The function blbin() utilities the optimization procedure of the optim() function to determine the model parameters. There is a tendency for optimization algorithms to settle at a local optimum. To remove the risk of settling for local optimum parameters, it is advised that the function is run using several starting values and the results with the smallest error (residue mean square) can be taken as a representation of the global optimum.

The common errors encountered due to poor start values

  1. function cannot be evaluated at initial parameters

  2. initial value in 'vmmin' is not finite

References

Casanova, D., Goudriaan, J., Bouma, J., & Epema, G. (1999). Yield gap analysis in relation to soil properties in direct-seeded flooded rice.

Nelder, J.A. 1961. The fitting of a generalization of the logistic curve. Biometrics 17: 89–110.

Phillips, B.F. & Campbell, N.A. 1968. A new method of fitting the von Bertelanffy growth curve using data on the whelk. Dicathais, Growth 32: 317–329.

Schmidt, U., Thöni, H., & Kaupenjohann, M. (2000). Using a boundary line approach to analyze N2O flux data from agricultural soils.
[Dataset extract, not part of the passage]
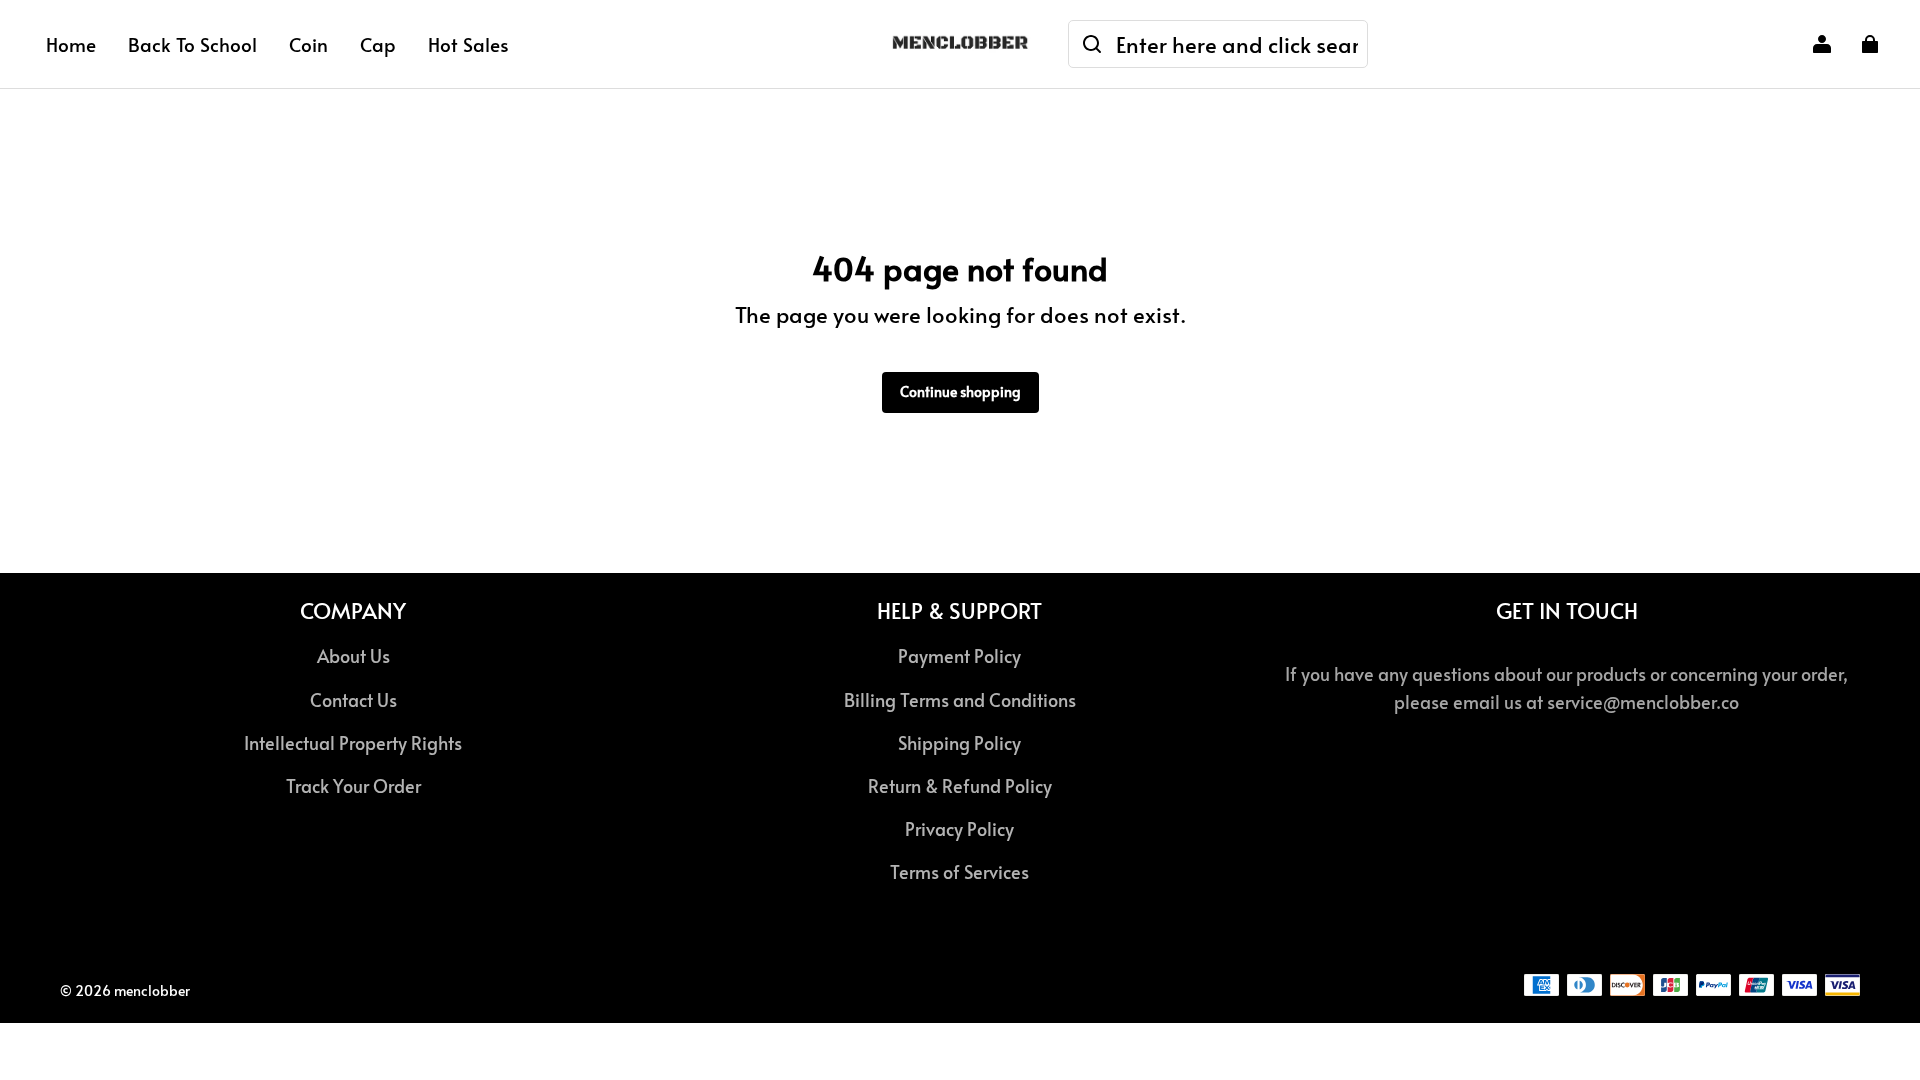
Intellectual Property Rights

Nutrient Cycling in Agro-ecosystems, 57, 119-129.

Author

Chawezi Miti <chawezi.miti@nottingham.ac.uk>

Examples

x<-log(SoilP$P)
y<-SoilP$yield
start<-c(4,3,13.6, 35, -5)
bins<-c(1.6,4.74,0.314)

blbin(x,y, bins=bins, start=start,model = "trapezium", tau=0.99,
       xlab=expression("Phosphorus/ln(mg L"^-1*")"),
       ylab=expression("Yield/ t ha"^-1), pch=16,
       col="grey", bp_col="grey")

#> $Model
#> [1] "trapezium"
#> 
#> $Equation
#> [1] y = min(β₁+ β₂x, β₀, β₃ + β₄x)
#> 
#> $Parameters
#>     Estimate
#> β₁  5.039876
#> β₂  3.217493
#> β₀ 13.240113
#> β₃ 26.566339
#> β₄ -3.307790
#> 
#> $RMS
#> [1] 0.02161631
#>